What Can We Learn A Year After The Facebook IPO?
Facebook just celebrated the one year anniversary of its IPO on May 18, 2012. The initial public offering was fraught with missteps and many argue the price was too high. The demand was much lower than anticipated and Facebook shares took a pummeling since investors have never been happy with the asset from day one.

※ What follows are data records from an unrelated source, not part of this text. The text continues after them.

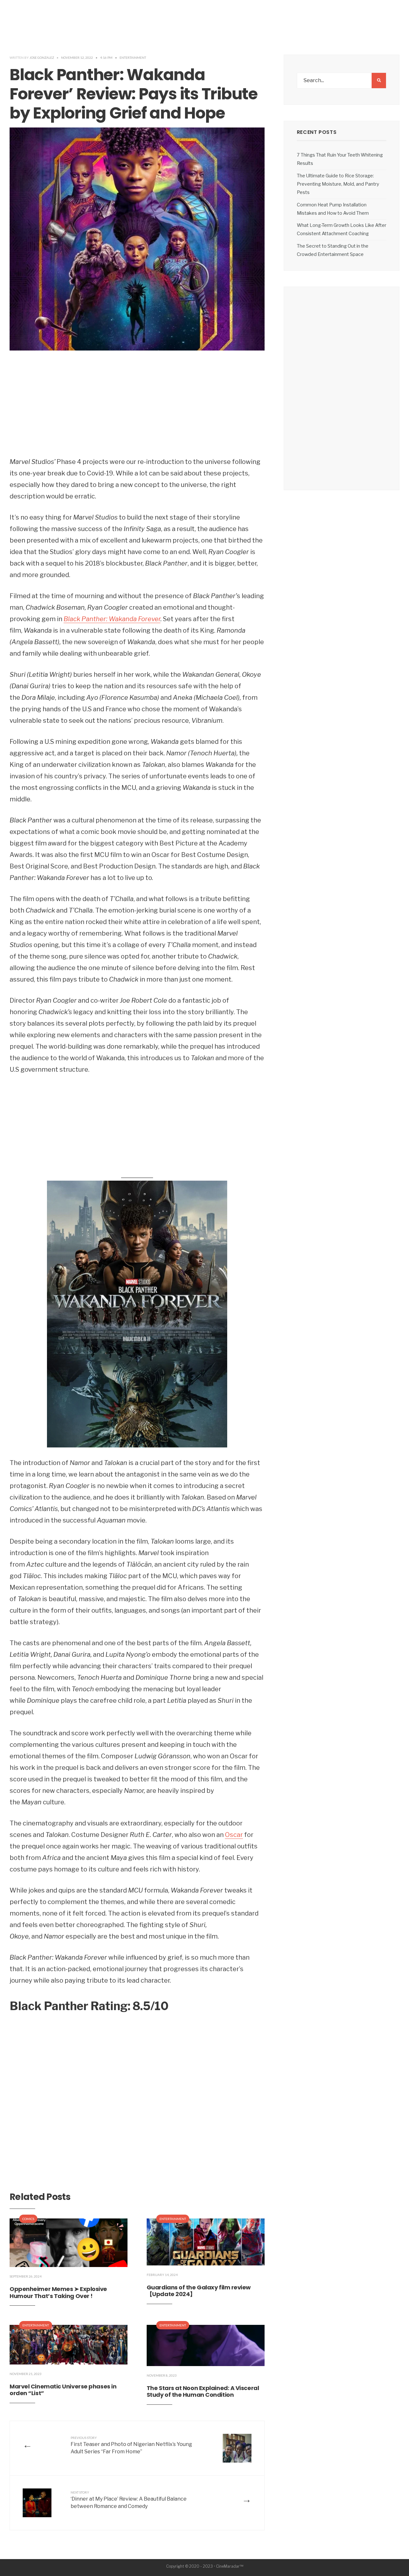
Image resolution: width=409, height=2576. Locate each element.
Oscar (234, 1835)
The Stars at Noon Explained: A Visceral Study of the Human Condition (203, 2391)
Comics (28, 2219)
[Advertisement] (137, 408)
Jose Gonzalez (41, 57)
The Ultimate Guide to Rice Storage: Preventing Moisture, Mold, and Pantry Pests (338, 184)
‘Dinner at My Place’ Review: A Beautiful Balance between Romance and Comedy (129, 2499)
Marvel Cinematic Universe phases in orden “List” (63, 2389)
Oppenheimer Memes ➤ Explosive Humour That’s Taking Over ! (58, 2292)
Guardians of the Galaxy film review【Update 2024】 (199, 2290)
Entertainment (133, 57)
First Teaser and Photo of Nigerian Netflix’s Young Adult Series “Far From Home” (131, 2445)
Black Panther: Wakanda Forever (112, 619)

Facebook has made significant changes since the IPO. The company gets a larger amount of traffic from mobile devices and the social media site is advertising heavily on desktop versions. Open up your Facebook newsfeed and you are bound to see an advertisement before any updates from your friends. This is leading to reduced time on site, increased clutter and a decrease in ‘connectedness’ which was Facebook’s key traffic driver. New user growth cannot continue at the exponential rates from a few years ago but mobile advertising growth won’t decline for a couple of years. Mobile revenue for the first three months of 2013 was up 30 percent.
Regardless, Facebook’s stock chart still looks dismal without forming a bottom yet as more and more investors feel the heat of a declining price. Can Facebook make a comeback? It depends. If the major indices have risen such as the S&P 500 and the NASDAQ, yet Facebook is on the decline, that’s telling.
Looking at a chart of FB from December 2012 (without IPO noise) to May 2013 shows a clear break in sentiment. Could FB be going much lower and be the new SIRI?